Defeating The Sandbox

Ian McAnerin has been posting about how he’s been able to get around the sandbox with some careful planning and preparation.

First off some background information about Ian’s little experiment. Back in October, Ian registered http://www.mcanerin.us and created a page on that domain aiming to rank for the term “dotus” (I’m not linking to the pages because I don’t want to influence the expirement).

A month later, the experiment page is ranking #4 for “dotus”.

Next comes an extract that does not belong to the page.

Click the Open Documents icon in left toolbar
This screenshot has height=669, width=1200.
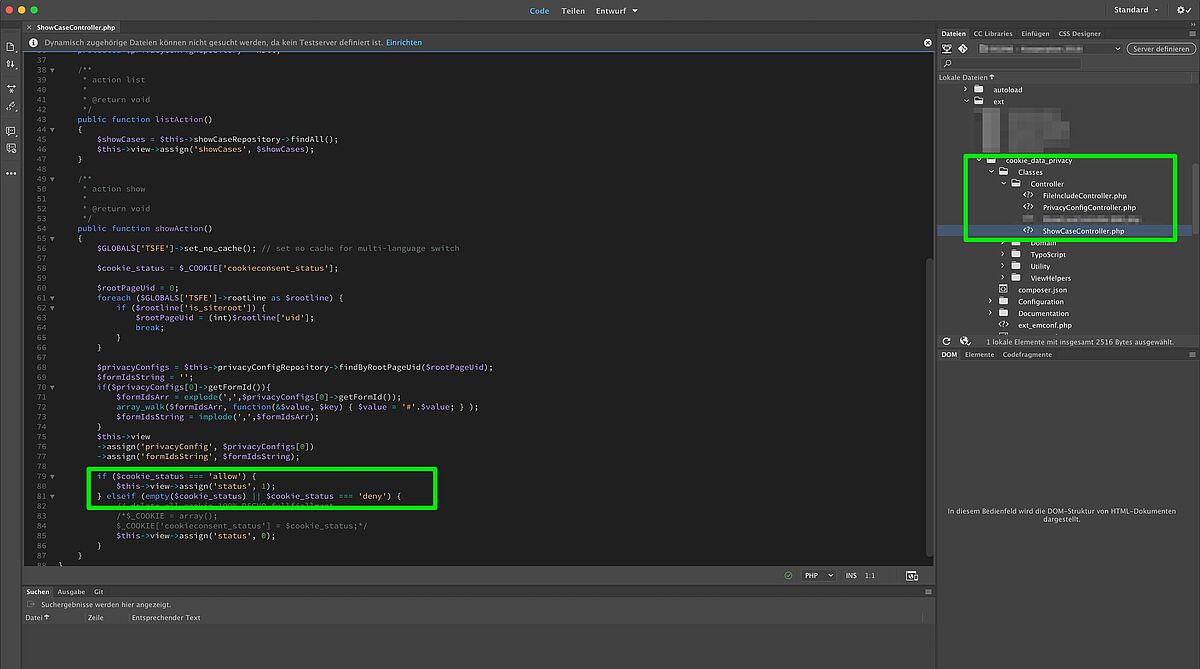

Ian isn’t giving the details behind his findings but we can take a look at Ian’s experiment page and see what he is doing.

Redirects

First thing I noticed when visiting the page is that there is a 301 redirect from the mcanerin.us domain to his mcanerin.com domain. After a quick whois lookup, I can tell that his mcanerin.com domain has been registered since 2001. A site command at Google shows only one page indexed for the mcanerin.us domain – the experiment page. A query for “dotus” brings up “www.mcanerin.us/us/dotus.htm” at rank #4. What’s interesting is that the page is no longer resolving to the correct page and is now a 404. So what happened?

A couple site/link/cache checks at the other search engines might help. Yahoo is showing about 18 pages indexed for the mcanerin.us domain and MSN is showing about 100. Obviously the mcanerin.us domain (or at least the experiment page) had to have been indexed for it to rank. But with a 301 redirect, Google should have dropped the mcanerin.us domain in favor of the mcanerin.com domain. Loading up anything on the mcanerin.us domain brings you to mcanerin.com/EN/us/. So why did all the search engine index the mcanerin.us domain?

I can think of two reasons:
1. Ian started off using a 302 redirect.
2. There is a delay from when the search engines first pick up the domain and when they resolve the 301 in their indexes.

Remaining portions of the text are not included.